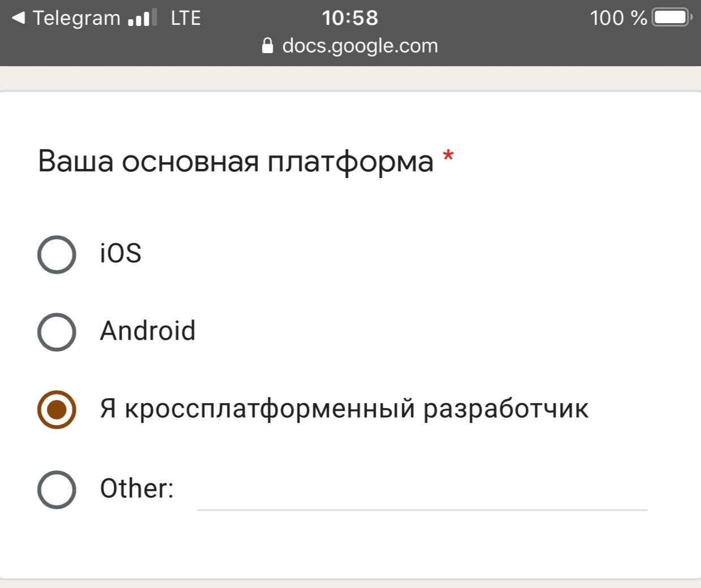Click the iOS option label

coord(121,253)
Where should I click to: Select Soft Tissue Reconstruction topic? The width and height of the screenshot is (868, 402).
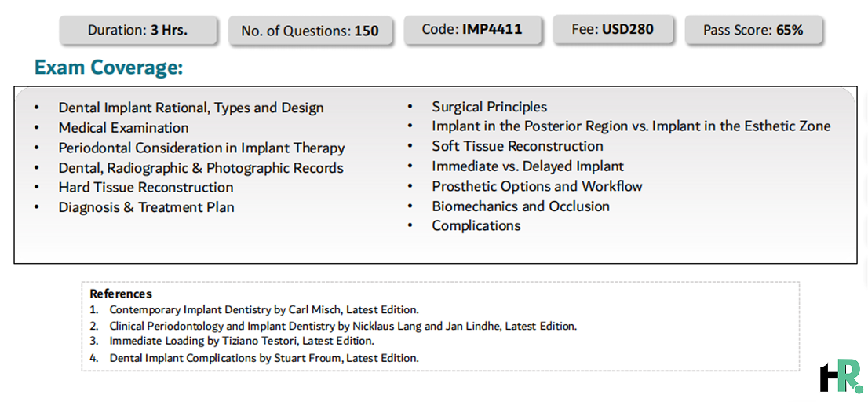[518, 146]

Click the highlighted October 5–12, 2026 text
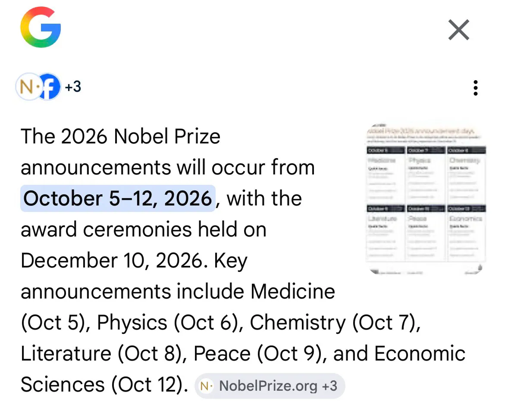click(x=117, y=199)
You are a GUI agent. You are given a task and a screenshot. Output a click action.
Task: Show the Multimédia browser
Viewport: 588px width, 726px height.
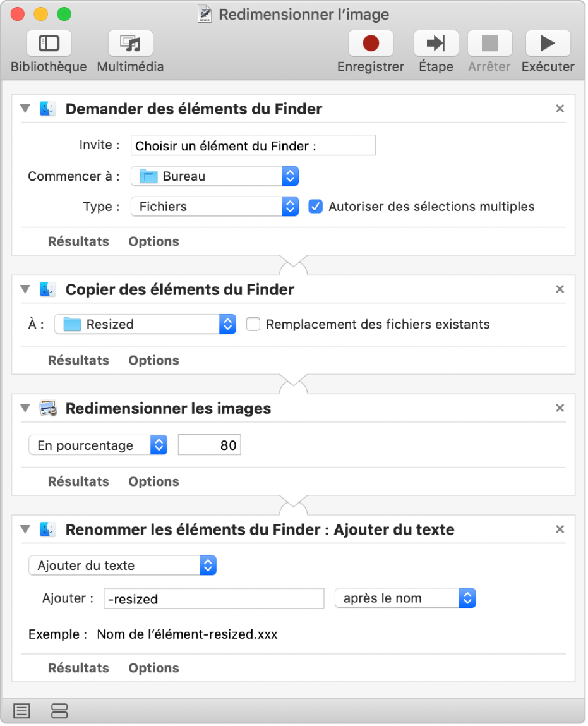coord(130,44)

**About this exercise:** A word-for-word repeat is expected of the lines from the one with "You are a GUI" to the end of the data, both included; pictures are not part of it.

**Solution to this problem:**
You are a GUI agent. You are given a task and a screenshot. Output a click action.
Task: Show the Multimédia browser
Viewport: 588px width, 726px height.
coord(130,44)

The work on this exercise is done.